A new wave of attacks starting late last week has hacked close to 300 WordPress sites to display fake encryption notices, trying to trick the site owners into paying 0.1 bitcoin for restoration.
These ransom demands come with a countdown timer to induce a sense of urgency and possibly panic a web admin into paying the ransom.
While the 0.1 bitcoin (~$6,069.23) ransom demand is not particularly significant compared to what we see on high-profile ransomware attacks, it can still be a considerable amount for many website owners.
Smoke and mirrors
These attacks were discovered by cybersecurity firm Sucuri who was hired by one of the victims to perform incident response.
The researchers discovered that the websites had not been encrypted, but rather the threat actors modified an installed WordPress plugin to display a ransom note and countdown when
In addition to displaying a ransom note, the plugin would modify all the WordPress blog posts and set their ‘post_status’ to ‘null,’ causing them to go into an unpublished state.

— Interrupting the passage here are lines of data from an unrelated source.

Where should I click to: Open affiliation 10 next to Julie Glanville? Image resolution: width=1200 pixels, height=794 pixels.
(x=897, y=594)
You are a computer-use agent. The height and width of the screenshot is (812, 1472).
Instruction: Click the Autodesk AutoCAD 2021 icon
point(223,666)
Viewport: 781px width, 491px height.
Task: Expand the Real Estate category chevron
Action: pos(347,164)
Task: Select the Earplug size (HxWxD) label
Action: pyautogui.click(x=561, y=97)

As such, the actors created a simple yet powerful illusion that made it look as if the site had been encrypted.
By removing the plugin and running a command to republish the posts and pages, the site returned to its normal status.
Upon further analysis of the network traffic logs, Sucuri found that the first point where the actor’s IP address appeared was the wp-admin panel.

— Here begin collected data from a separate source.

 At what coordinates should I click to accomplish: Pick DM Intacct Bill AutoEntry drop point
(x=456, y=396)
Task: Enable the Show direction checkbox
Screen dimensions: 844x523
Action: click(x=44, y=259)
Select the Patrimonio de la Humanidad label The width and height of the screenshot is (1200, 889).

This means that the infiltrators logged in as admins on the site, either by brute-forcing the password or by sourcing stolen credentials from dark web markets.
This was not an isolated attack but instead appears to be part of a broader campaign, giving more weight to the second scenario.
As for the plugin seen by Sucuri, it was Directorist, which is a tool to build online business directory listings on sites.
Sucuri has tracked approximately 291 websites affected by this attack, with a Google search showing a mix of cleaned-up sites and those still showing ransom notes.
All of the sites seen by BleepingComputer in search results use the same 3BkiGYFh6QtjtNCPNNjGwszoqqCka2SDEc Bitcoin address, which has not received any ransom payments.
Protecting against site encryptions
Sucuri suggests the following security practices to protect WordPress sites from being hacked:
- Review admin users on the site, remove any bogus accounts, and update/change all wp-admin passwords.
- Secure your wp-admin administrator page.
- Change other access point passwords (database, FTP, cPanel, etc).
- Place your website behind a firewall.
- Follow reliable backup practices that will make restoration easy in the case of a real encryption incident.
As WordPress is commonly targeted by threat actors, it is also important to make sure all of your installed plugins are running the latest version.